Geisha-Lending Bank Shows Up Japan Behemoths by Funding Startups

Geisha-Lending Bank Shows Up Japan Behemoths by Funding Startups
Tourists wearing rental traditional kimonos for maiko, an apprentice geisha, walk through the Gion area of Kyoto, Japan. (Photographer: Tomohiro Ohsumi/Bloomberg)

(Bloomberg) -- Kikuno Kashima, a Tokyo geisha, couldn’t get a bank loan to open a club for her patrons and select guests until a tiny credit union agreed to lend her the money. Now she’s part of a lending model that’s doling out cash to startup companies and yielding surprisingly high profits in the process.

"Nothing would ever have started if they hadn’t lent me the money,” said Kashima, 41, who sometimes plays a shamisen instrument herself at the establishment she opened in Tokyo’s Asakusa district with a loan of 15 million yen ($132,000). "People who borrow, myself included, have been turned down all over the place, and finally someone has trusted us enough to lend."

Geisha-Lending Bank Shows Up Japan Behemoths by Funding Startups

Dai-Ichi Kangyo Credit Cooperative, which made the loan, is finding a niche by lending to small businesses struggling to obtain credit in Japan even after years of aggressive monetary easing flooded the financial system with cheap cash. The higher rates the bank can charge -- three times the national mean of 0.7 percent -- have given it an edge over larger banks, where low rates erode profitability as they try to cope with Japan’s shrinking population and slow economic growth.

While most banks strictly base credit decisions on metrics and collateral, the community lender evaluates the customer’s personality and community standing, enabling it to give credit to borrowers who would otherwise be shunned. Bankers who reject borrowers, such as women starting independent businesses, on metrics alone aren’t understanding the entire credit picture, said Nobuyuki Nitta, the bank’s 61-year-old president.

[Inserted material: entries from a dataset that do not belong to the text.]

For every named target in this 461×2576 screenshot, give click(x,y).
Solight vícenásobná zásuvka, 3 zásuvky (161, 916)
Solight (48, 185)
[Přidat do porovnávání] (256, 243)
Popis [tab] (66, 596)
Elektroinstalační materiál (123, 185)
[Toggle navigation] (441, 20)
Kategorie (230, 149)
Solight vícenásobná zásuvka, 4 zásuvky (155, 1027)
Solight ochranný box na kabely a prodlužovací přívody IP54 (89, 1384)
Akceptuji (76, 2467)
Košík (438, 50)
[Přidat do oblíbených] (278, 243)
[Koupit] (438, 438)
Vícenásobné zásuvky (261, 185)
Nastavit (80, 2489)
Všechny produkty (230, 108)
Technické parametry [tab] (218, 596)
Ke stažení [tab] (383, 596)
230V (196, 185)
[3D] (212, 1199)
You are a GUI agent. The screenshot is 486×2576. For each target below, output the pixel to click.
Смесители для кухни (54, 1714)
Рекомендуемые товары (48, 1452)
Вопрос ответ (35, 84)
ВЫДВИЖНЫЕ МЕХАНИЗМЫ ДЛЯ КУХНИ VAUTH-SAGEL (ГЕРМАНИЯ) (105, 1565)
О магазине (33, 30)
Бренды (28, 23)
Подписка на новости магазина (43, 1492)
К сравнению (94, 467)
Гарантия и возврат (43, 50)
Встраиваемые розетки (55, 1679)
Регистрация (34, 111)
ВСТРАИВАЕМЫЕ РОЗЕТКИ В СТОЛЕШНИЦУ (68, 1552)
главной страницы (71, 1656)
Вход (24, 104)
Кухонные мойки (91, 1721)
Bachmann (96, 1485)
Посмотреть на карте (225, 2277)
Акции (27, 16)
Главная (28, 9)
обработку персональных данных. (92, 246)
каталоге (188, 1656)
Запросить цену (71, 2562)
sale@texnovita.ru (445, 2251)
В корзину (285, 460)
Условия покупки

“We look at the person and the business viability and then lend if it’s something necessary for our community,” said Nitta, a former executive at Mizuho Financial Group Inc., Japan’s third-largest lender. “I know who Kashima-san is and where she’s from, and she told me passionately about what she wants to do.”

Track Record

Not a single new loan has turned bad since Nitta started in 2013, he said. The loan balance has grown by 10 percent to 240 billion yen, while the bad-debt ratio he inherited from a predecessor has halved, to 5 percent.

Geisha-Lending Bank Shows Up Japan Behemoths by Funding Startups

The bank’s net income has also risen every year of Nitta’s tenure, climbing 11 percent to 1.6 billion yen in the fiscal year that ended in March. By comparison, profit at lenders in Japan’s Topix Banks Index fell 3 percent in the 2016-2017 period. Yet because Dai-Ichi Kangyo Credit is a non-profit bank, owned by its depositors and borrowers who need a recommendation to join, earnings are plowed back into new loans.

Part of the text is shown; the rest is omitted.